In June, unfolded produtiv. Everything went smoothly and according to the engineers' regulations. Servers for the cluster were already available, we had to transfer several servers from one data center to another. Further, as it should be, testing of servers began, they checked memory, disks. With disks it was the most interesting of all: each disk was tested by dd and fio and completely filled with zeros several times. About 20% of all drives immediately went back to the replacement vendor. All work was completed within 1–2 weeks.

Until July, minor bugs ruled and added small things. There were two major changes in the cluster architecture:

At this stage, the iron workers mocked the cluster as much as they could: they took out the disks "on hot", cut down the servers, and generally tried in every way to cause a violation of data integrity. So to say, determined the boundaries of the possible. The system proved to be very good, and failed to completely break the cluster.

After a full migration began in test mode , in particular, to check the shaping when working with a huge amount of data. I had to remember all the unloved tc, read the documentation several times and finally wrote a few magic rules that will limit the speed. The migration was slow, the communication channel was wildly shaped, so that customers would not feel a performance drop on the old cluster. A full copy was created only in August - two weeks after the start. And they started the integrity check - they compared MD5 sums of files. There was also a separate test endpoint API for the new cluster, through which test accounts and access to the files in them were checked (all standard actions that can be performed in S3).

In September, we checked everything again and decided to switch. We wrote instructions for switching from the old cluster to the new one, transferred the old cluster to the maintenance mode and were able to migrate the last gigabytes. All work took a couple of hours, there were no surprises.

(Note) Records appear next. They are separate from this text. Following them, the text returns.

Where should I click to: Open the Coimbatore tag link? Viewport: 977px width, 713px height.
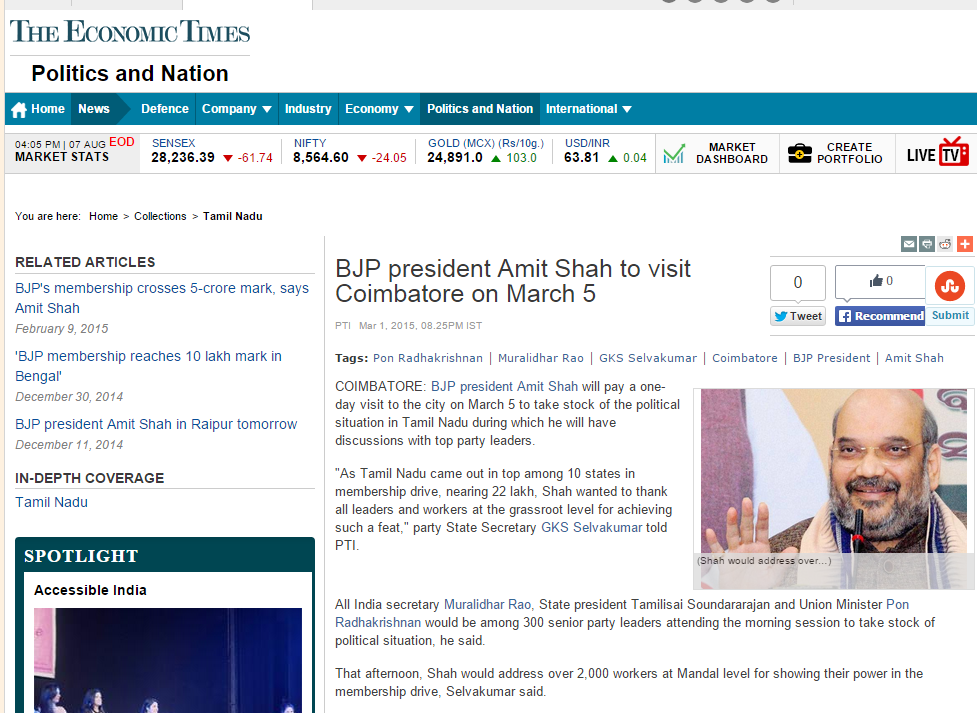point(745,358)
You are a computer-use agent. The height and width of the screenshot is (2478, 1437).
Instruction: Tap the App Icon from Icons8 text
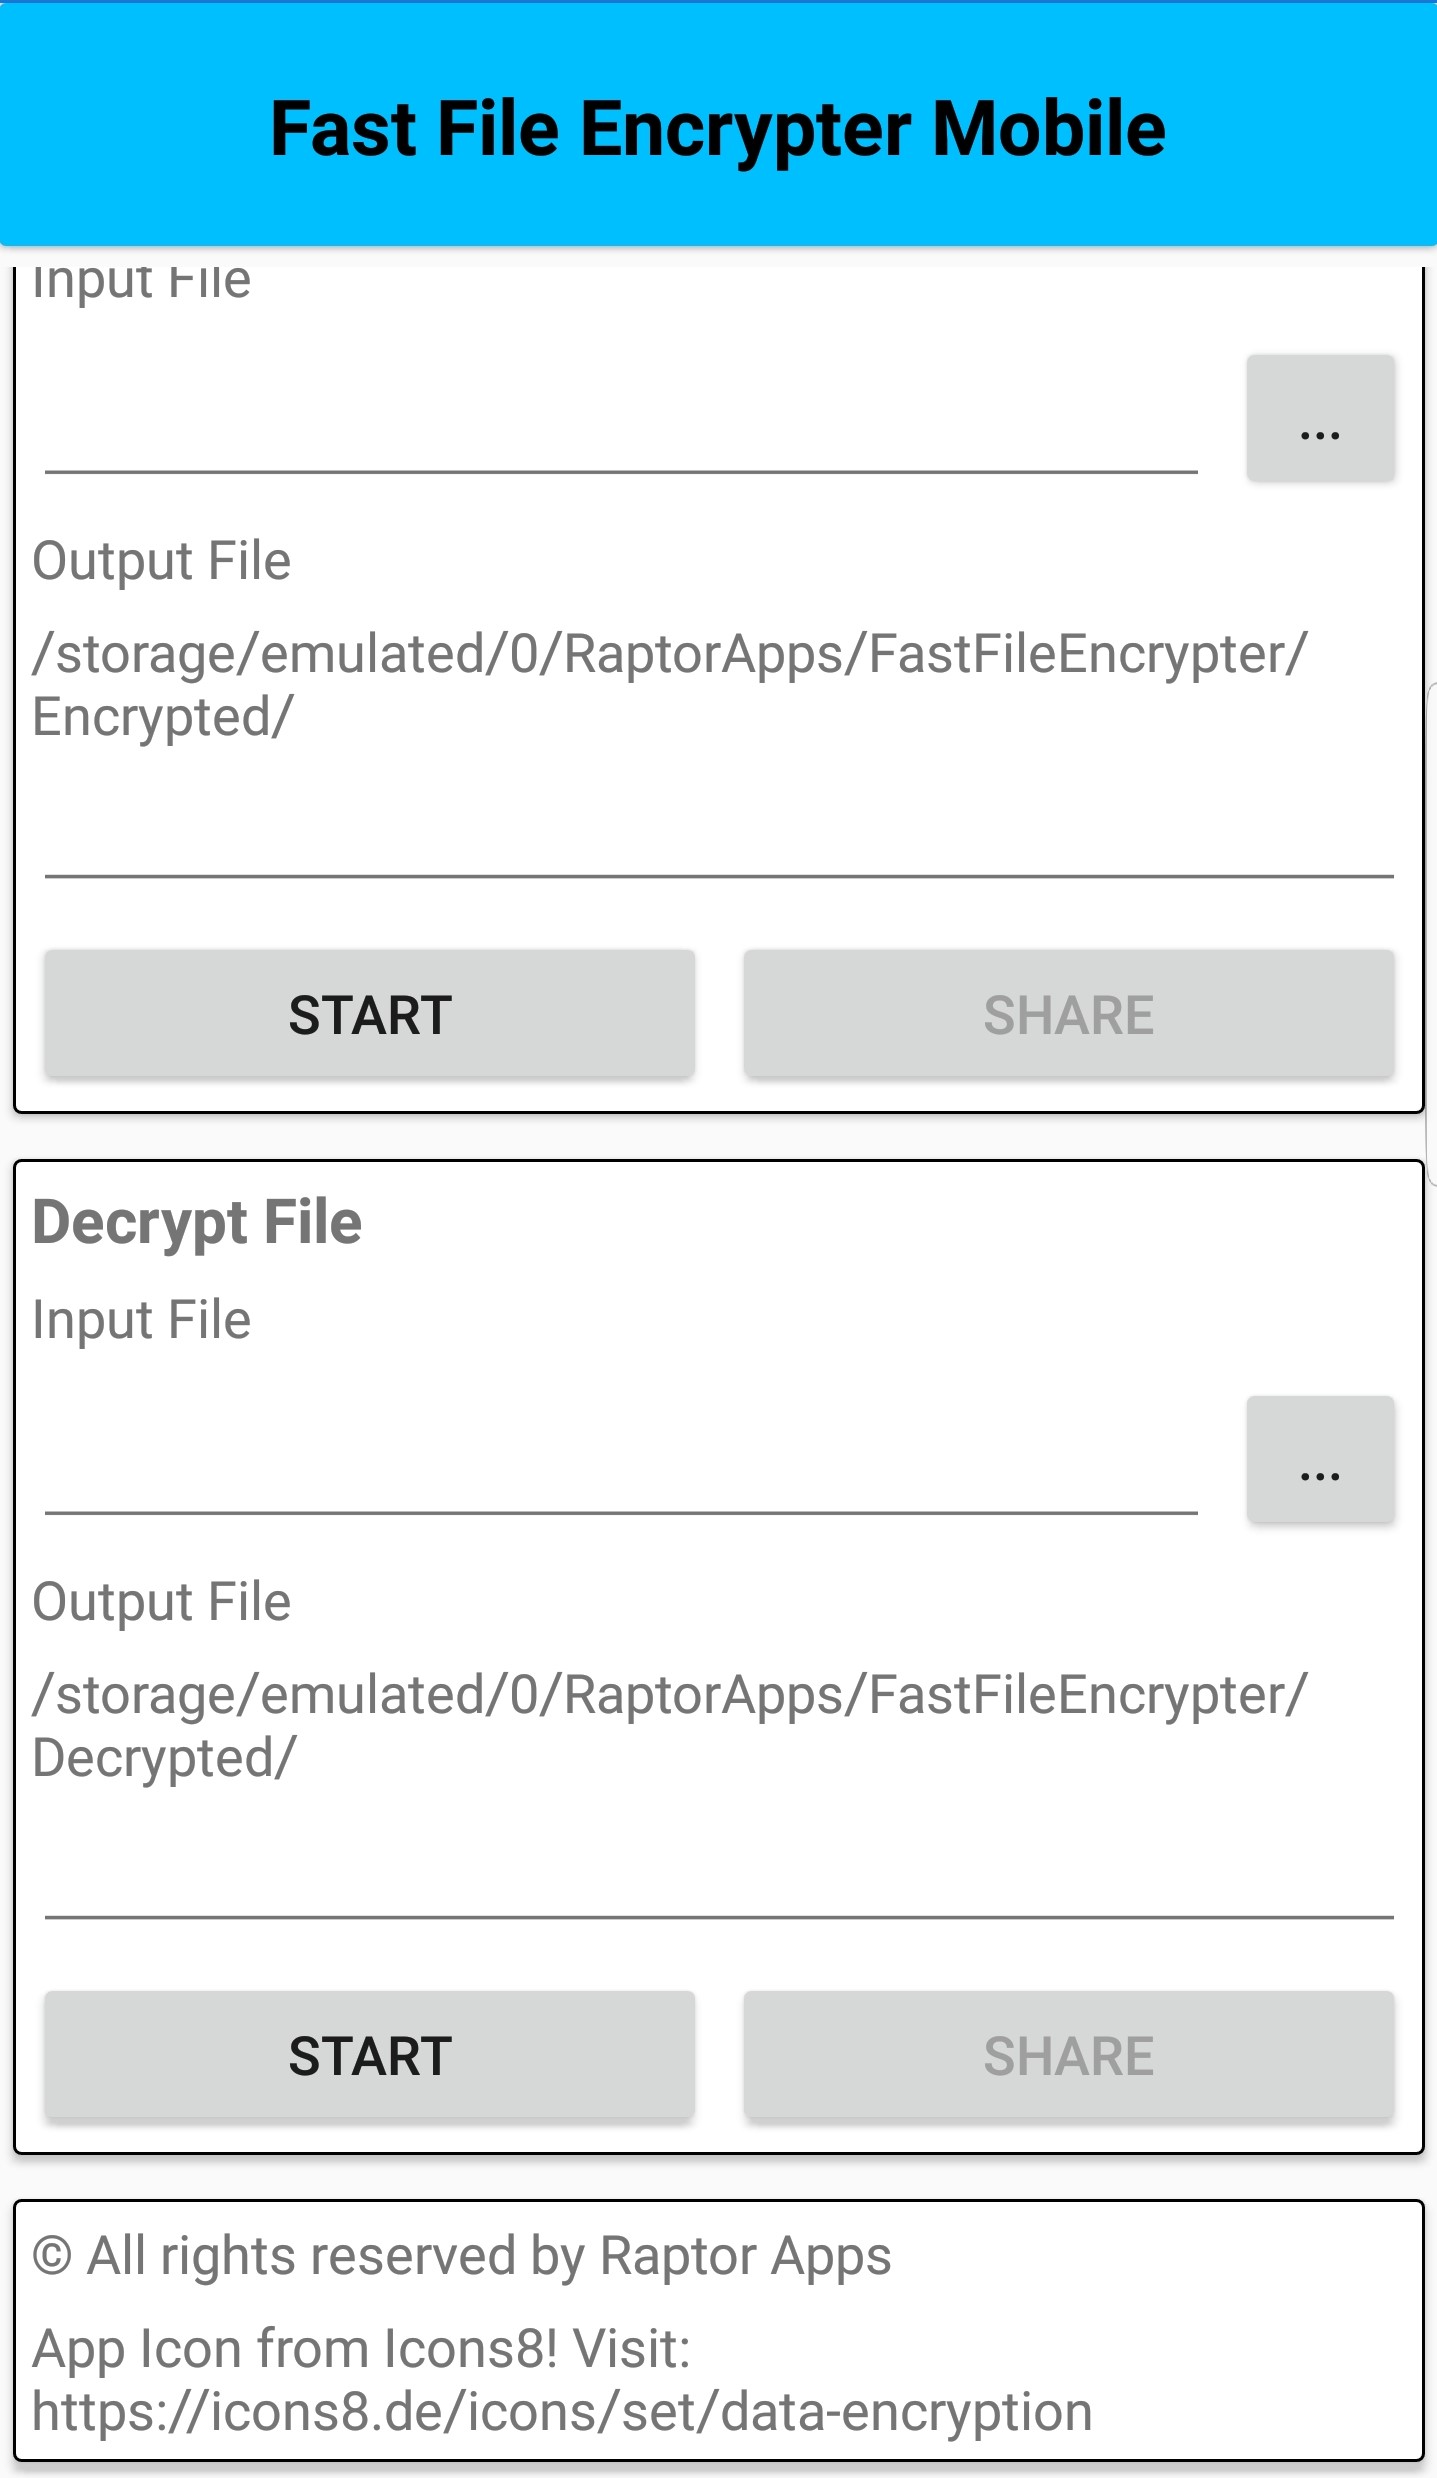coord(362,2348)
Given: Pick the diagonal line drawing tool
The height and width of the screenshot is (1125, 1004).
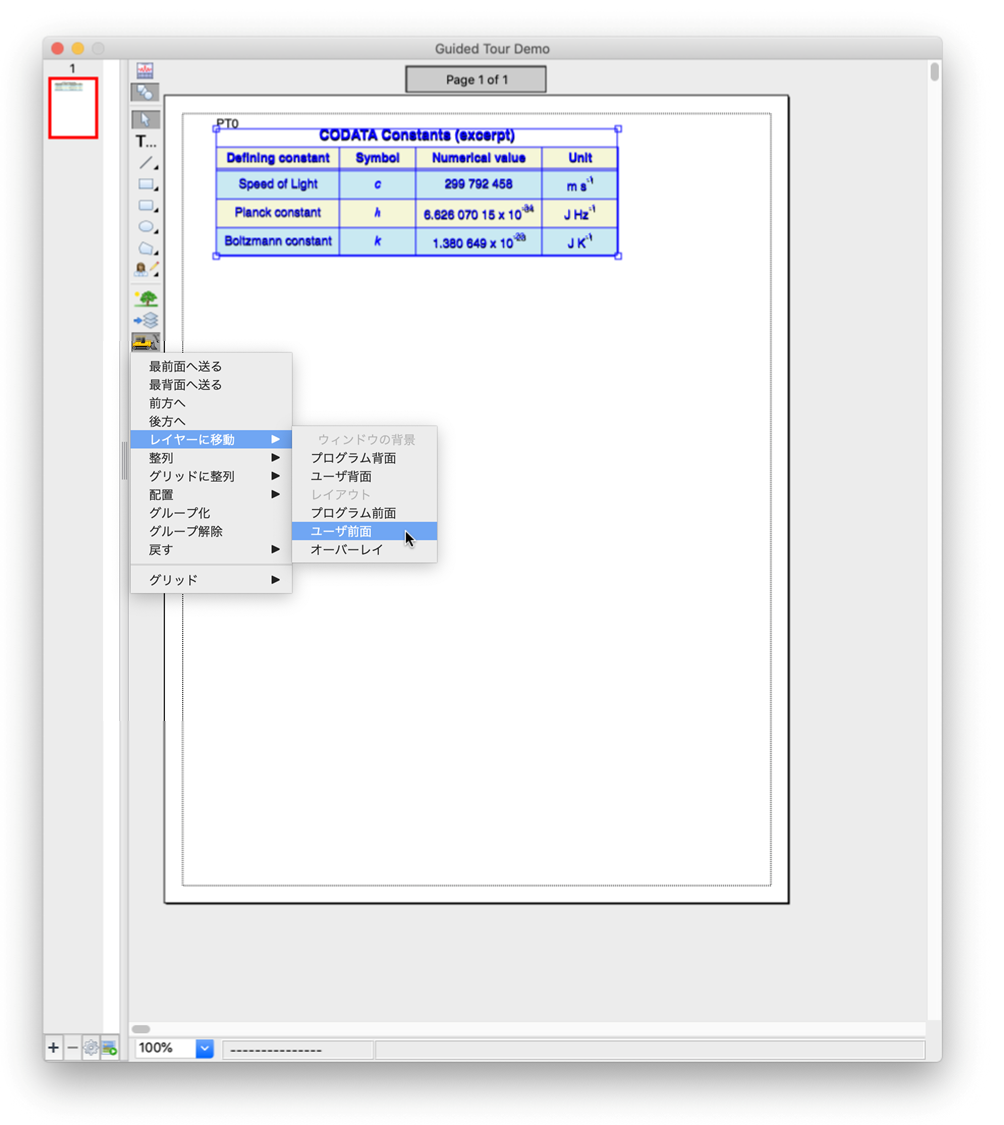Looking at the screenshot, I should [x=146, y=163].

As a result, we reached the rebalance rate that we could not get before: 1 disk at 2 TB is rebalanced in 3-4 hours (without loss of speed for customers who constantly use file storage).

PS Half a year has passed since the launch of the combat cluster. Since then, we have upgraded from Giant to Hammer and are waiting for the next updates. Yes, not everything is as smooth in Ceph as we would like, there are bugs that we and our customers find. In the next update of ceph-0.94.6, three backward from master PR are captured by us, and we must always remember that Ceph is an open source product, therefore you may need to fix something yourself. We believe that the Ceph + RGW bundle that we use is ready for industrial use, which it now demonstrates in our combat cluster. And as I wrote above, we use Ceph only as an object-oriented storage, neither block-oriented, nor CEPHFS. As for plans for the future, now we have started testing the transition of Ceph from EL6 to EL7 and further updating to the Infernalis version.